Justice Clarence Thomas disposed of the matter with his characteristic brevity and directness. He started with the proposition that “[t]he ordinary meaning of the term ‘mistake’ … includes a judge’s legal error,” citing a variety of dictionaries contemporary with the rule’s adoption, including one that defined “mistake” to include “a mistake in calculation.” He also noted that the difference between errors of fact and errors of law was common when the rule was drafted. Finally, he noted that the rule originally referred to “his” mistake (that is, the party’s mistake), which would have excluded errors by the judge, but was revised to “delet[e] the word ‘his,’ … removing any limitation on whose mistakes could qualify.”
Thomas then offered a few pages rejecting the contrary views of the parties. For its part, the government argued that 60(b)(1) should be limited to “obvious” legal mistakes (like this one). Thomas was “unconvinced,” pointing out that “this ‘obviousness’ gloss” was absent from the contemporary dictionaries and repeating concerns expressed at the argument about “the administrability of a rule that requires courts to decide not only whether there was a ‘mistake’ but also whether that mistake was sufficiently ‘obvious.’”
Finally, Thomas rejected Kemp’s argument that 60(b)(1) should be limited to factual rather than legal errors. Among other things, he downplayed Kemp’s arguments that a broad reading of 60(b)(1) to include all mistakes raised the prospect that the provision would overlap coverage of other provisions in 60(b) and elsewhere.
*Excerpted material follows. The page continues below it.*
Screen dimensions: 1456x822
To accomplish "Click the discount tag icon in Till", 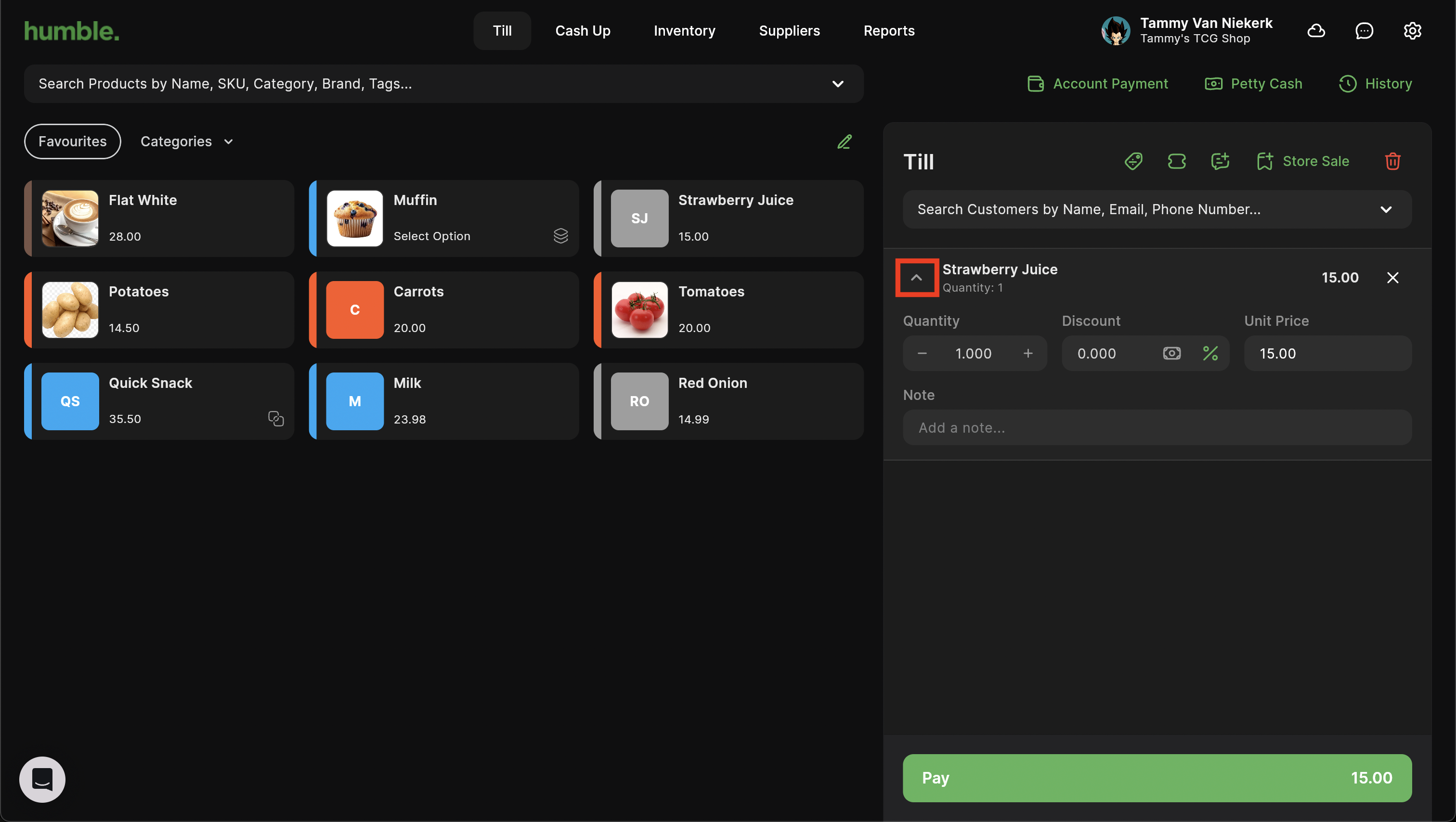I will [x=1133, y=162].
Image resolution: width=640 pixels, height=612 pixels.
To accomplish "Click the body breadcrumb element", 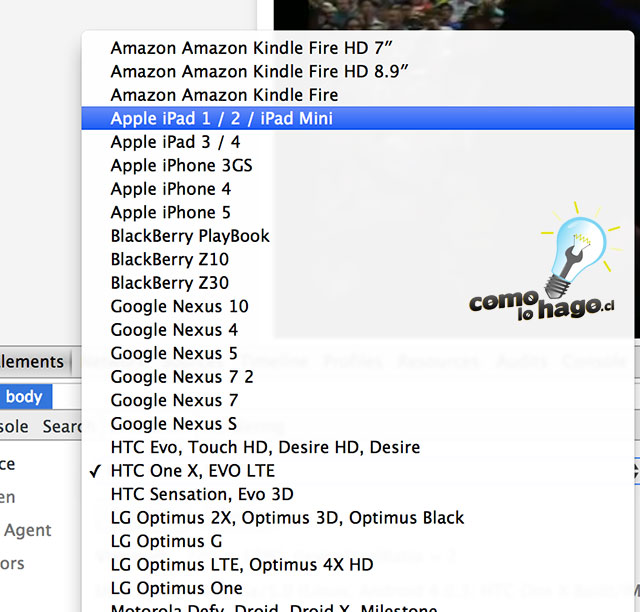I will pos(24,397).
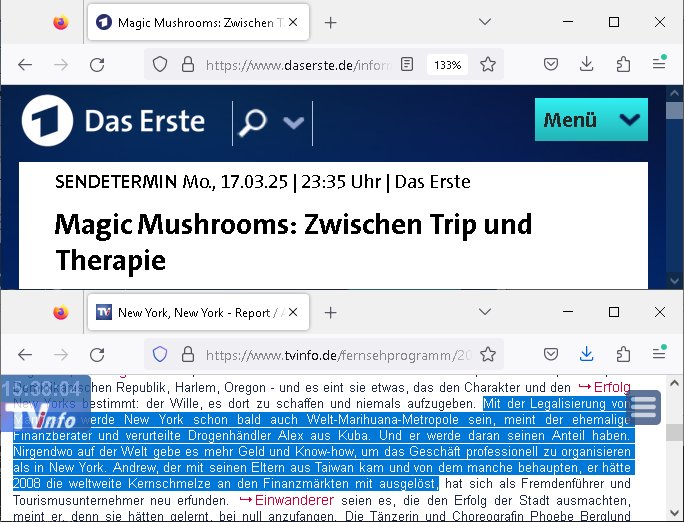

Thomas noted both that courts had not experienced difficulty in resolving those issues in the past, and that Kemp’s own reading would create similar overlaps.
The strongest argument in Kemp’s brief was that the text of 60(b)(1) mirrored the language of existing state procedural rules that treated the language as a “‘term of art’ that excluded legal errors.” Thomas acknowledged that several states did interpret their rules that way, but noted that others (including California) did not. Because the interpretation Kemp pressed was not “well-settled” when 60(b)(1) was drafted, Thomas reasoned that it should not govern the meaning of 60(b)(1) today.
It may seem odd in a case of such minor continuing importance that the justices would adopt an interpretation pressed by none of the parties. As explained in my argument analysis, several of the justices came to the argument pressing the interpretation adopted here – which had been offered in a famous lower-court opinion by Judge Henry Friendly, for whom Chief Justice John Roberts clerked early in his career. Ultimately, it seems, the justices were more persuaded by the logic of Friendly’s opinion than they were by the arguments in the briefs before them.